• What you should do: Starting at the top of the entries, restate word for word each line up to and including the one with "Given: Click the RaySearch acquirer cell".

• Supplied entries:
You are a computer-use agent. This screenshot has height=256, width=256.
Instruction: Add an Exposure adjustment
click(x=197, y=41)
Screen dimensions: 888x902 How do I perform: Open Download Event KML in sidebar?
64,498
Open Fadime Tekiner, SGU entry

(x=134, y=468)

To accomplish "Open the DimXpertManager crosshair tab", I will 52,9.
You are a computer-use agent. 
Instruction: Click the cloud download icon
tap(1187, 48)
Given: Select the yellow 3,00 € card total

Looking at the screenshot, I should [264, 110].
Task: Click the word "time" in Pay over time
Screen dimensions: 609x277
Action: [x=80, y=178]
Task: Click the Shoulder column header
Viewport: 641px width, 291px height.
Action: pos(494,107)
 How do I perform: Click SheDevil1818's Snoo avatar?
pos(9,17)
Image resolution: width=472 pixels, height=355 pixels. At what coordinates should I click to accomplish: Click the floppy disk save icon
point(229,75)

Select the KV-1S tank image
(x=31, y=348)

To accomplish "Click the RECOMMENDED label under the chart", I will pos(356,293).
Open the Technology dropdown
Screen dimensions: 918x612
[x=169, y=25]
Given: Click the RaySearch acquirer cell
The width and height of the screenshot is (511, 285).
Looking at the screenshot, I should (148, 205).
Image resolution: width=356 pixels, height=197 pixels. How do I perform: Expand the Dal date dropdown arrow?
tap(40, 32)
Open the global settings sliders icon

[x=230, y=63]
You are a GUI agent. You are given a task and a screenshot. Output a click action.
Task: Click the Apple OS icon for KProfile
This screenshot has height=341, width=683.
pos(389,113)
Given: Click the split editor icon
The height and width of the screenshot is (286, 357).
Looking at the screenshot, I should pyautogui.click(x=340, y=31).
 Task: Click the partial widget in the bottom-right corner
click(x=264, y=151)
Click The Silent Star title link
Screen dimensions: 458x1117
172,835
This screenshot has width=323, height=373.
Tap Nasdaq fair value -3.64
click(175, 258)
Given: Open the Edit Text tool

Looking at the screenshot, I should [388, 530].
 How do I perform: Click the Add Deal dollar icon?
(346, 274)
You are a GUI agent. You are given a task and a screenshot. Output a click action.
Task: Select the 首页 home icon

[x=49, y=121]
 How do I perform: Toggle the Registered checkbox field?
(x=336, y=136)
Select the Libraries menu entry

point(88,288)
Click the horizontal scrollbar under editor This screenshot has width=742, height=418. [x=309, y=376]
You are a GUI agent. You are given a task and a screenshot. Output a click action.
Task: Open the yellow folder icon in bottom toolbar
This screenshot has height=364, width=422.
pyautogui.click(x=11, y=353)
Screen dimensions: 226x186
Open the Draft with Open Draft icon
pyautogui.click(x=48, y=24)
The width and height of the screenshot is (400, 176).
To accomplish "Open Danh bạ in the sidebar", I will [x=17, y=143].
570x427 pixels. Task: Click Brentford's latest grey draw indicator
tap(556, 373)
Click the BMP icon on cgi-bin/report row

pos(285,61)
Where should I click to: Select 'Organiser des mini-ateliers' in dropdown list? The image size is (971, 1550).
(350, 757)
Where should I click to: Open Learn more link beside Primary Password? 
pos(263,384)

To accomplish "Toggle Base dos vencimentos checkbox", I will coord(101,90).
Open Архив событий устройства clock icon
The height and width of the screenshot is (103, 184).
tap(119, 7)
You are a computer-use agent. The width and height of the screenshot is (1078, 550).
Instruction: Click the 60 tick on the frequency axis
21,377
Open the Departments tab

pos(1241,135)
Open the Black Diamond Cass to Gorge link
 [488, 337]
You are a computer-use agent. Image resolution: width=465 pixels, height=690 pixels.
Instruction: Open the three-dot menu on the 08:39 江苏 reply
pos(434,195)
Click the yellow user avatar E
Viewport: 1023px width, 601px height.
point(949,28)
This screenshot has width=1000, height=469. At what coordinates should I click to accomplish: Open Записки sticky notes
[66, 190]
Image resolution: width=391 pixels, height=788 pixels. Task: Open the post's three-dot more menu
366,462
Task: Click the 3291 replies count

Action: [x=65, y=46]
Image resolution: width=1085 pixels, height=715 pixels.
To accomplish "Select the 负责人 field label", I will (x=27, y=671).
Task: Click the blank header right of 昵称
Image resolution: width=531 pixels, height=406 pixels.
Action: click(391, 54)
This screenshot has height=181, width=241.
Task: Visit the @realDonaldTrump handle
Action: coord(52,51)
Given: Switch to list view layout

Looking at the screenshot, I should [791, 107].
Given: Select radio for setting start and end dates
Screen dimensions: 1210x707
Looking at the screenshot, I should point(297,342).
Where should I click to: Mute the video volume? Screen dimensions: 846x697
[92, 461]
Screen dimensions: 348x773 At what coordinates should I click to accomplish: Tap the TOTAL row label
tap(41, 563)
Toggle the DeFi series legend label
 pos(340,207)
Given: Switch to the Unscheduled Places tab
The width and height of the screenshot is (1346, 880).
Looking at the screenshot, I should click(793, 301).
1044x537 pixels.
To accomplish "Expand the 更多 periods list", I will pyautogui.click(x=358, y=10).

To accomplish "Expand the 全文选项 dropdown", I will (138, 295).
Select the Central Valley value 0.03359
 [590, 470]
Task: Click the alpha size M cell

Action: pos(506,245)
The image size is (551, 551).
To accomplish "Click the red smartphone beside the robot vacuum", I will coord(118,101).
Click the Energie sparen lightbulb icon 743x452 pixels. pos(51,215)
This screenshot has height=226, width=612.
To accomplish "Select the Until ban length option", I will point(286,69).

• Answer to this exercise:
You are a computer-use agent. This screenshot has height=256, width=256.
Instruction: Add an Exposure adjustment
click(x=197, y=41)
Screen dimensions: 888x902 How do I perform: Open Download Event KML in sidebar?
64,498
Open Fadime Tekiner, SGU entry

(x=134, y=468)

To accomplish "Open the DimXpertManager crosshair tab", I will 52,9.
You are a computer-use agent. 
Instruction: Click the cloud download icon
tap(1187, 48)
Given: Select the yellow 3,00 € card total

Looking at the screenshot, I should [264, 110].
Task: Click the word "time" in Pay over time
Screen dimensions: 609x277
Action: [x=80, y=178]
Task: Click the Shoulder column header
Viewport: 641px width, 291px height.
Action: pos(494,107)
 How do I perform: Click SheDevil1818's Snoo avatar?
pos(9,17)
Image resolution: width=472 pixels, height=355 pixels. At what coordinates should I click to accomplish: Click the floppy disk save icon
point(229,75)

Select the KV-1S tank image
(x=31, y=348)

To accomplish "Click the RECOMMENDED label under the chart", I will pos(356,293).
Open the Technology dropdown
Screen dimensions: 918x612
[x=169, y=25]
Given: Click the RaySearch acquirer cell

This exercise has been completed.